Rather than elevate her above those she complained had been
wrongfully promoted above her, she was demoted to SS 5 and redeployed
from public affairs to human resources department. However, former head
of the public affairs department, Livi Ajuonuma, who died in the Dana
air crash in June, refused to release her.
However, after Mr. Ajuonuma died, Ms. Ejidoh ingratiated herself with
Mr. Ufo, the minister’s trusted and powerful aide, who got her
transferred to the minister’s office to work under him.
To effect Ms. Ejidoh’s transfer, Mr. Ufo actually brazenly and
against all rules of hierarchy and protocol, wrote a memo to the GMD of
NNPC requesting him to redeploy her to the minister’s office where she
now works with and reports to the special adviser.
Many senior management staff of the corporation are angry at the manner
Mr. Ufo goes about dropping the minister’s name to get favours but they
are scared to complaining because of the young man’s closeness to his
boss.
Another evidence of Mrs. Alison-Madueke’s high handedness and
absolute disregard for rules is her employment of domestic staff on the
bill of the NNPC. The minister has a retinue of domestic staff who work
in her residence.
Ordinarily, with her position as minister, she is allowed about two
domestic workers in her residence. But Mrs. Alison-Madueke has several
domestic staff but rather than pay them from her pocket, she found a way
to include them on the payroll of the NNPC.
Apart from this, the flamboyant minister also has a penchant for
travelling abroad with her retinue of personal aides, including several
domestic staff.
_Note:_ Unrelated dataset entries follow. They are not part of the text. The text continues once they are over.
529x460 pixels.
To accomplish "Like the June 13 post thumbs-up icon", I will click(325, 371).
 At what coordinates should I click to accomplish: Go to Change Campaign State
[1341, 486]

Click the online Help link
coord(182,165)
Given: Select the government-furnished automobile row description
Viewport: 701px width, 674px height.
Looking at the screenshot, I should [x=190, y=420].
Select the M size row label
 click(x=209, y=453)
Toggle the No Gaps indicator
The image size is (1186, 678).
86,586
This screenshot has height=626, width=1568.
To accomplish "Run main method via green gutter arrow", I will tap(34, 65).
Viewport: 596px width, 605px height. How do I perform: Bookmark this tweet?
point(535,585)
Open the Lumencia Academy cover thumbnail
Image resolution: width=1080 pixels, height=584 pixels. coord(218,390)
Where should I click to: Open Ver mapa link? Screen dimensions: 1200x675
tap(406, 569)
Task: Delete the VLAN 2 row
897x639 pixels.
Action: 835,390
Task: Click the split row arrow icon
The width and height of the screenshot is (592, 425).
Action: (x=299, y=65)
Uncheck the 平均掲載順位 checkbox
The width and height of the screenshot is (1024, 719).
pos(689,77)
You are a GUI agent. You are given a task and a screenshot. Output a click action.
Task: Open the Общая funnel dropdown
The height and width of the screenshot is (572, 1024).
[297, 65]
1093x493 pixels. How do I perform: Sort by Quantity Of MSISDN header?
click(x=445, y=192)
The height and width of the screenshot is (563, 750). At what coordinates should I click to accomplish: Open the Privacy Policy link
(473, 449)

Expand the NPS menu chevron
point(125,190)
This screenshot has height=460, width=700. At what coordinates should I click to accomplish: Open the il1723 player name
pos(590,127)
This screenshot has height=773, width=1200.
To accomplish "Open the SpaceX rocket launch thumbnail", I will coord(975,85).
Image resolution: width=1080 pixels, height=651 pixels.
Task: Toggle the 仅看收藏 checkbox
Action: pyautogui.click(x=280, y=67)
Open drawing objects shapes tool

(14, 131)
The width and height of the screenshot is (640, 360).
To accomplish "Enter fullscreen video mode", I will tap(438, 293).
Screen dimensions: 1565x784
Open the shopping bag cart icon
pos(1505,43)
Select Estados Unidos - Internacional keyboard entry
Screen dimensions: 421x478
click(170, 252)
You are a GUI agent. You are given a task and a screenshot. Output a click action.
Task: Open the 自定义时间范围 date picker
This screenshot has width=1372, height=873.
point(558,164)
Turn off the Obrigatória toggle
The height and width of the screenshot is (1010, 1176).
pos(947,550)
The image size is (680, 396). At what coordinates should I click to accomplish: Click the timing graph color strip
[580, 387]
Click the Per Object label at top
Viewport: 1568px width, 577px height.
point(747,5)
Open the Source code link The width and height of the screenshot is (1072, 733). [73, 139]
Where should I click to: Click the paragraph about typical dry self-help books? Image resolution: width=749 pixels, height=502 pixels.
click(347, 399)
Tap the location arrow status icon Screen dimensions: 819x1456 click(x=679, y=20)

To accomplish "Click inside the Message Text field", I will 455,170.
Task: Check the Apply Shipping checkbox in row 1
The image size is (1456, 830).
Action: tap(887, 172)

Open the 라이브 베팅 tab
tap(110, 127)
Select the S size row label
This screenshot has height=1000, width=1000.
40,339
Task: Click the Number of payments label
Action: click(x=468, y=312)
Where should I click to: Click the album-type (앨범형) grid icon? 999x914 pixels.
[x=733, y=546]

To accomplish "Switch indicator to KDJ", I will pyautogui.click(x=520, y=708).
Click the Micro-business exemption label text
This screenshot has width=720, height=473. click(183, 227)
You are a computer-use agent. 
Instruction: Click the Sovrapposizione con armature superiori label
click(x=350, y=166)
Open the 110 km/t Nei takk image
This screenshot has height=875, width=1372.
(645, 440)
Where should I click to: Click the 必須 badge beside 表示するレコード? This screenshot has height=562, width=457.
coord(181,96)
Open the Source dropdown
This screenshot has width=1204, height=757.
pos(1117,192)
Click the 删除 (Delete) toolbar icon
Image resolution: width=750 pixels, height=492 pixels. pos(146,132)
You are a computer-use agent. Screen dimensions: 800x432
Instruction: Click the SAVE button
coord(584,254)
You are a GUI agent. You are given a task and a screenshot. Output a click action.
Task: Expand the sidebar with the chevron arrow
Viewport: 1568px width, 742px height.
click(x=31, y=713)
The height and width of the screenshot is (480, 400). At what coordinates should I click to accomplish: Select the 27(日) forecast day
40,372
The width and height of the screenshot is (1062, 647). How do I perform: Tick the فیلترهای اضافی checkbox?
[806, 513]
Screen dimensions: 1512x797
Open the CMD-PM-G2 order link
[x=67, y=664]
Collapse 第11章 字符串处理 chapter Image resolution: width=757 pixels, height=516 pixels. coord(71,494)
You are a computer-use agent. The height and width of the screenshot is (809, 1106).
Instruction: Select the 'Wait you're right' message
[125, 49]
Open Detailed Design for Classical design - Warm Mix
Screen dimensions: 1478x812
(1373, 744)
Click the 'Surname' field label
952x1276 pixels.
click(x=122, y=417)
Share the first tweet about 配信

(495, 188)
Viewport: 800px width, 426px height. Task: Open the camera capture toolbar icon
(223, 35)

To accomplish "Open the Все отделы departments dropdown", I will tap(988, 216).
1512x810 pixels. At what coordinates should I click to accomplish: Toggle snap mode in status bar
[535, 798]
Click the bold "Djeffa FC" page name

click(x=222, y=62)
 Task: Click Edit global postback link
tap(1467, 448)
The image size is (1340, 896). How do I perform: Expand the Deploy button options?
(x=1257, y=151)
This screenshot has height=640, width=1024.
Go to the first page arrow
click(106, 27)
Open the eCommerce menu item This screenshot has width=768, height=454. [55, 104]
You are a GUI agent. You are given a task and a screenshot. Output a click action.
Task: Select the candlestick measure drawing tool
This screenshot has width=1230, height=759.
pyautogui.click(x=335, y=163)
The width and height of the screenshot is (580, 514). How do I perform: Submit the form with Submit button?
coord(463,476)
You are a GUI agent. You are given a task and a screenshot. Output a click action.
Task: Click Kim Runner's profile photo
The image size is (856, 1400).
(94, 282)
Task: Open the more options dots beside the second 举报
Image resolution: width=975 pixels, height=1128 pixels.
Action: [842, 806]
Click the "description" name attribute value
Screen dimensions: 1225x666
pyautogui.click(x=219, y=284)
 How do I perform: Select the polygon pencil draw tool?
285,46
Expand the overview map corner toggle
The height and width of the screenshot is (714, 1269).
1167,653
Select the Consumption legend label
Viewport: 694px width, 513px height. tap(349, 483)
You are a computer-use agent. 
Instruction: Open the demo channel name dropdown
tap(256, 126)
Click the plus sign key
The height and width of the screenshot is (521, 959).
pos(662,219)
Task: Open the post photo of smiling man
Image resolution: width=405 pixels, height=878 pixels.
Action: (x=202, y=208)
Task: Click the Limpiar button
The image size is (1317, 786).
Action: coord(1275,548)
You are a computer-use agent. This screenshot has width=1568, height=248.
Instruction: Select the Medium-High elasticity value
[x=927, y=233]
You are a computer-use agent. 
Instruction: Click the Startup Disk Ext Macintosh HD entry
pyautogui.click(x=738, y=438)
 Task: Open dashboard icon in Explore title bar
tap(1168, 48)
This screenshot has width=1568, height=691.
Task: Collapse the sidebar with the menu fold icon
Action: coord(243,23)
When she goes on her frequent foreign trips, the NNPC is
made to pay for the flight tickets and accommodation of these domestic
staff,
What is more, she also make the corporation pay estacode to the domestic servants each time she travels abroad.
Attempts by icirnigeria.org to react to our story were unsuccessful.
The public affairs manager of the NNPC, Fidel Pepple, who also doubles
as the minister’s spokesman, refused to speak to us.
Our reporter spoke to Mr. Pepple last week and it was agreed that
questions relating to the story be emailed to him. However, since last
week, the minister’s spokesman has refused to respond to the e-mail or
answer the questions.
Also, reminder text messages sent to him were ignored.